The Thing About Jellyfish by Ali Benjamin. Little, Brown and Company, New York, NY, 2015.
“Mrs. Turton says that if you lived to be eighty years old, your heart would beat three billion times.”
Suzy Swanson is obsessed with scientific facts. She can recite loads of statistics about jellyfish stings and Shakespeare’s atoms (which, apparently, we all have in abundance. I did not know this.) She could recite facts—past tense—before she decided to disappear. She is not speaking anymore.
“The heart does what it needs to do, one beat after another, until it gets the message that it’s time to stop…”
What Suzy can’t explain is why her best friend, Franny, an accomplished swimmer, drowned. And why did she have to drown before Suzy could apologize for the terrible thing she did to her. So Suzy has chosen to disappear. She no longer speaks.
“A person can become invisible simply by staying quiet.”
Her parents take her to a therapist. Suzy does not speak, so most sessions are one full hour of silence.

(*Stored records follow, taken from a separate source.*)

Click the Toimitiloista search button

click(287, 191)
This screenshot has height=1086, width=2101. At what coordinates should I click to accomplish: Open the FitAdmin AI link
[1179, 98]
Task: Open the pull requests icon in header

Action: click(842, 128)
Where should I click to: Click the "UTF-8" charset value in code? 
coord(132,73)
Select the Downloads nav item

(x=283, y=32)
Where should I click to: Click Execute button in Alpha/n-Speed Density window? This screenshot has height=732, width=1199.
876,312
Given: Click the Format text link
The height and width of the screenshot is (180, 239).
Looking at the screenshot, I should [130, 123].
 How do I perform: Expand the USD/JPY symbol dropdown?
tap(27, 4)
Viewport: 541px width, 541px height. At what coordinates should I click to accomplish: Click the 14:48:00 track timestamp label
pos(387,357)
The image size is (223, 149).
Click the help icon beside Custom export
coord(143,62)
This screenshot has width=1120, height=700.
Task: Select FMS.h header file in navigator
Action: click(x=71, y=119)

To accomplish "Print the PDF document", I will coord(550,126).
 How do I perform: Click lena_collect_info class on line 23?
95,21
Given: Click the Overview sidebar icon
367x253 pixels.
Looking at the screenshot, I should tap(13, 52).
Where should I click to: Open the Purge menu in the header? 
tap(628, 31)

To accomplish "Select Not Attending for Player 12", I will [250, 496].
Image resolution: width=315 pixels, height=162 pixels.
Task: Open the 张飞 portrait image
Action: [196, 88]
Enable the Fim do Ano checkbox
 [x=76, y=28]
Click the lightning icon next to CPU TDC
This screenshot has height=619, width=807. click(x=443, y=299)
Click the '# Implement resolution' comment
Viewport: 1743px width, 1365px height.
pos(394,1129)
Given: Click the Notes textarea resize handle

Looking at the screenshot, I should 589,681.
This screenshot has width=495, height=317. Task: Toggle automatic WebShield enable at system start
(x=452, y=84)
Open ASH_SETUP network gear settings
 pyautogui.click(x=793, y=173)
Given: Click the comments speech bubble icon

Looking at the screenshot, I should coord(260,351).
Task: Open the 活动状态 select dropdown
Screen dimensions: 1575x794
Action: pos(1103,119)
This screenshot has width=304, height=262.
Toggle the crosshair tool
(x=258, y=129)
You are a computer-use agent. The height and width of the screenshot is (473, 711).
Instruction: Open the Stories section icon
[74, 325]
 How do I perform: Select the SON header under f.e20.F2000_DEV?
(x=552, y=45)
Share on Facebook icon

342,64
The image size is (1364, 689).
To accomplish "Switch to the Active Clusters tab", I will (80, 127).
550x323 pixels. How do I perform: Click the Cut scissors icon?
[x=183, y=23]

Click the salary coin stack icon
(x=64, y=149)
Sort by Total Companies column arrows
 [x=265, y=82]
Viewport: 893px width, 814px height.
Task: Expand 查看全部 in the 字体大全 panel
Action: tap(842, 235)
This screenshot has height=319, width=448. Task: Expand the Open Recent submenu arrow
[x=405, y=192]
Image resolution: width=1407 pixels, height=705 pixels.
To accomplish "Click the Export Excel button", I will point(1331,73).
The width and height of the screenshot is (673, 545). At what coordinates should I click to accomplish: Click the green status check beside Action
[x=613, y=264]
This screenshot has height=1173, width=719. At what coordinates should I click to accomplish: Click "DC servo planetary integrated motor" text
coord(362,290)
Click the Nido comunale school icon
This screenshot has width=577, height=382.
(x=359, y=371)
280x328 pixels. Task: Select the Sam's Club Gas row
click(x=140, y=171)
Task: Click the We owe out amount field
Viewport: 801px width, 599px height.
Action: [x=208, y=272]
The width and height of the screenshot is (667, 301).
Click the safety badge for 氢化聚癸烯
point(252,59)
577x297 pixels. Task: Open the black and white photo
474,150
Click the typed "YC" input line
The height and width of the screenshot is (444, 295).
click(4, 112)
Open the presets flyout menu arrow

Her teacher gets used to the fact that Suzy will not speak. The other kids soon ignore her. Meanwhile, when her class visits an aquarium, Suzy becomes obsessed with jellyfish. There are so many, and so many people are bitten by them every year. Some die. Could this be what happened to Franny?
This is a heart breaking story about a young girl’s desire to make sense of a senseless death, and to somehow come to terms with her own guilty conscience after hurting her best friend in a terrible way. It is also a story of the typical middle school pain of best friends growing up and growing apart. Suzy’s quirky personality that wasn’t an issue when they were little girls, becomes the last straw for Franny when she wants to move on to boys and make-up. And yes, Franny does something unspeakable to Suzy before Suzy, to even the score, hurts her best friend.
This would’ve been a depressing story about loss and middle school angst in the hands of a less gifted author, but Benjamin’s skilled prose peels away the layers of Suzy’s broken heart, facing a loss that is so inexplicable. While wrestling with her own guilt, as well as being the “odd one out” in a new social setting, the reader can well sympathize with Suzy’s choice to disappear. Eventually though, Suzy’s world expands in unexpected ways and she is able to move on.
This is, quite simply, a beautiful, hopeful story.